副業で会社経営は可能?サラリーマンが起業する際の手順や注意点も
政府が2016年に提唱した「働き方改革」によって、サラリーマンの副業を原則自由にする企業が増加しました。それとともに副業をはじめるサラリーマンも徐々に増えているようです。
副業の種類はさまざまですが、なかには個人事業主として副業で得られる収入が増えたことで会社設立を検討する人もいるのではないでしょうか。
しかし、会社員をしながら会社経営ができるのか、失敗しないだろうかといった不安からなかなか1歩が踏み出せない人も少なくないでしょう。
そこで今回は、サラリーマンが副業で会社経営をする際のメリット・デメリットや起業するタイミングから、法人化するにあたって注意すべきポイントなど、会社設立と経営に役立つ知識を解説します。
副業サラリーマンが会社設立をすべきタイミングは?
会社員が起業する理由はさまざまな理由がありますが、納税額の軽減を目的に会社設立を検討するケースが多くみられます。
税負担の軽減のために法人化をするのであれば、「個人の所得税率が法人税率を上回ったタイミング」がおすすめです。
まず下記の所得税の税率表と法人税の税率表を比較してみましょう。
【所得税の税率[令和4年4月1日現在法令等]】
引用:国税庁『No.2260 所得税の税率』
【法人税の税率[令和4年4月1日現在法令等]】
引用:国税庁『No.5759 法人税の税率』
それぞれの税率表からわかるように、個人に課せられる所得税の税率は累進課税になっていて、税率は所得に応じて最小で5%、最大で45%もの税率が課せられます。
一方で法人税の税率は最大で23.20%であり、所得税の最大税率より低いです。
したがって、課せられる所得税率が23.20%を超えたときが法人化に適したタイミングのひとつと考えられます。
所得税の税率表をみると、課税所得が900万円以上になる税率が33%となり、法人税の最大税率である23.20%を超えることがわかります。よって、会社を設立する場合は課税所得が900万円以上になったタイミングを目安にするとよいでしょう。
副業サラリーマンが会社経営をおこなうメリットとデメリット
会社員が副業で会社を経営することで得られるメリットは魅力的ですが、一方でデメリットもあります。そのため、起業するにあたっては、メリットだけでなくデメリットについてもしっかり理解したうえで検討しましょう。

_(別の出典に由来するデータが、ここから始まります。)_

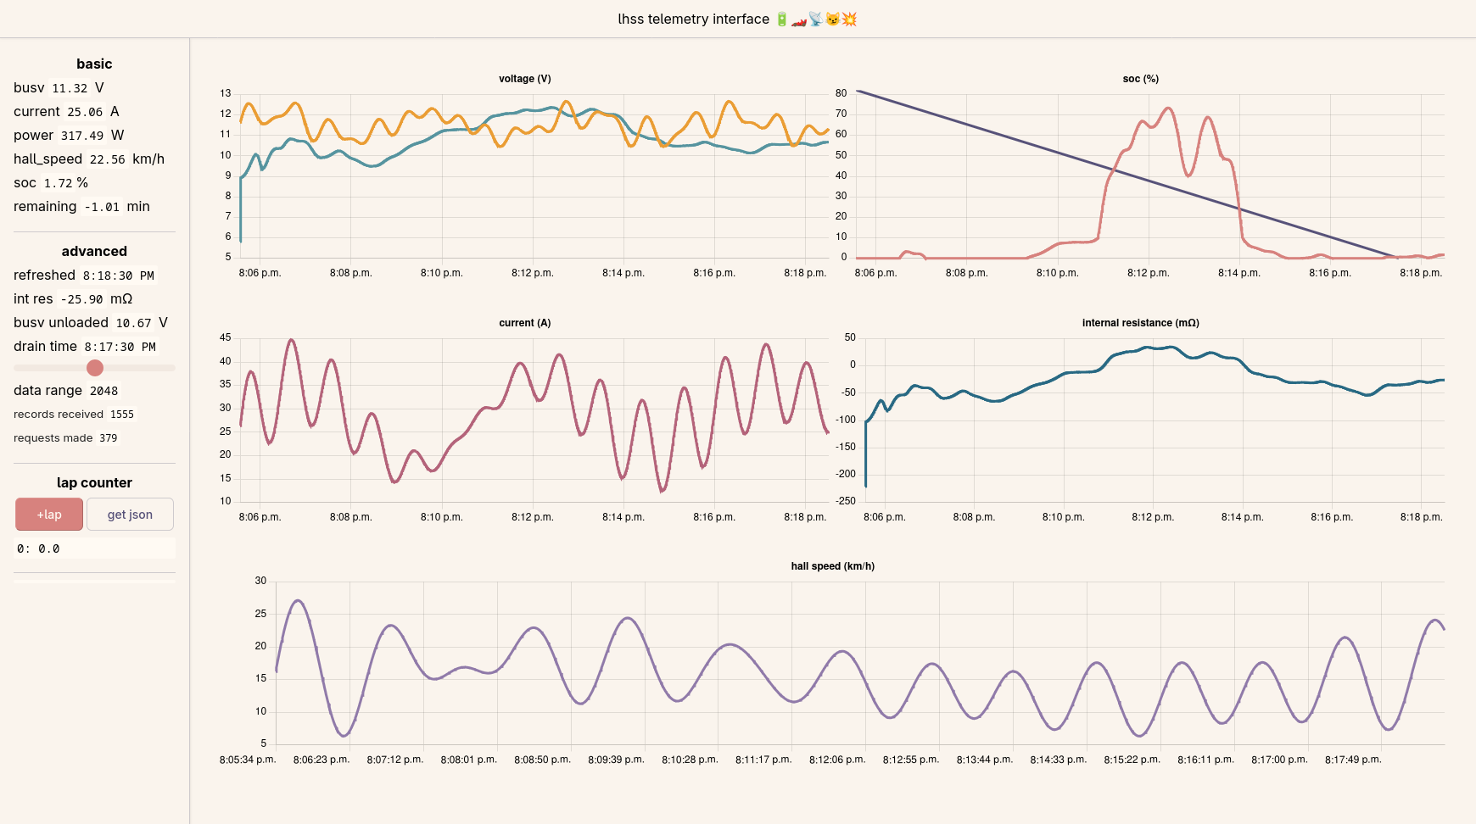Click the lhss telemetry interface title
The image size is (1476, 824).
click(x=693, y=19)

ここでは、副業で会社を経営するメリットとデメリットを解説していきます。
メリット1:所得税・住民税の節税効果が高まる
前述したように一定以上の所得になると個人に課される所得税率よりも法人税の最高税率のほうが低くなるため節税効果が期待できます。
また会社を設立することで、個人事業主に比べて経費計上できる支出の種類が増えますし、経営者が受け取る役員報酬は「給与所得控除」が適用されます。

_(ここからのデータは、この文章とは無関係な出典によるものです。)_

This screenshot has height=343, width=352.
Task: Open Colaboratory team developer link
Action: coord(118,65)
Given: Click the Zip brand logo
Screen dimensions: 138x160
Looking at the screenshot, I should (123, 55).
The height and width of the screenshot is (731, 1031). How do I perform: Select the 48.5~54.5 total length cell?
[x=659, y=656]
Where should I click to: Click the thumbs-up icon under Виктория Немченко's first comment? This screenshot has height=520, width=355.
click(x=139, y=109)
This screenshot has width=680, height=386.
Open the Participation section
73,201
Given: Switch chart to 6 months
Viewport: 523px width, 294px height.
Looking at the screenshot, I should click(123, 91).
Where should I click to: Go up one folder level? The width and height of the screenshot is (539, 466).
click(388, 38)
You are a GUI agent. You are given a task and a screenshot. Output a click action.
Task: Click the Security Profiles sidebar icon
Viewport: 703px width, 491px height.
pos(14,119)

さらに赤字の繰越期間が青色申告の個人事業主は3年だったのに対して、法人は10年です。利益が出たときに相殺できる期間が長いのも法人化のメリットです。
このように法人化することで、個人事業主では得られなかった税制面の優遇措置を享受できるため、所得税・住民税の負担軽減につながります。
メリット3:信用力が高まる
法人化することで個人事業主よりも社会的信用力が高くなり、資金調達を目的とした金融機関からの融資などを受けやすくなります。
デメリット1:設立費用やランニングコストがかかる
法人化するにあたって費用がかかります。株式会社を設立するには約24万円、合同会社の設立であれば約6万円が必要です。

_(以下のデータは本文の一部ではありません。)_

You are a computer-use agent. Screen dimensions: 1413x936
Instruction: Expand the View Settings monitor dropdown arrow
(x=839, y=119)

また会社設立後は以下のようにランニングコストがかかります。
・税金
・専門家(税理士や弁護士など)への報酬
・社会保険料
・その他の維持費(事務所の賃借料や光熱費、社員への給与、社員の福利厚生費など)
デメリット2:社会保険に加入する必要がある
会社を設立して給与や役員報酬を支払った場合、自分ひとりだけの会社であっても、役員報酬を受け取る場合は社会保険に加入しなくてはなりません。
社会保険料は、会社と本人が半分ずつ負担するため、従業員数が増えたり、支払う給料が高くなったりすると、会社が負担する社会保険料の金額が高くなります。
このように法人として事業を運営するための経費や維持費などが発生することを覚えておきましょう。
社会保険の二重加入について
サラリーマンが副業で会社を設立した場合、勤め先でも社会保険に加入しているため、自分の会社とあわせて二か所で社会保険に加入しているということになります。
この場合、「健康保険・厚生年金保険被保険者所属選択・二以上事業所勤務届」を所轄の年金事務所に提出し、勤務先の会社と自身が設立した会社のどちらの保険証を使うか決めましょう。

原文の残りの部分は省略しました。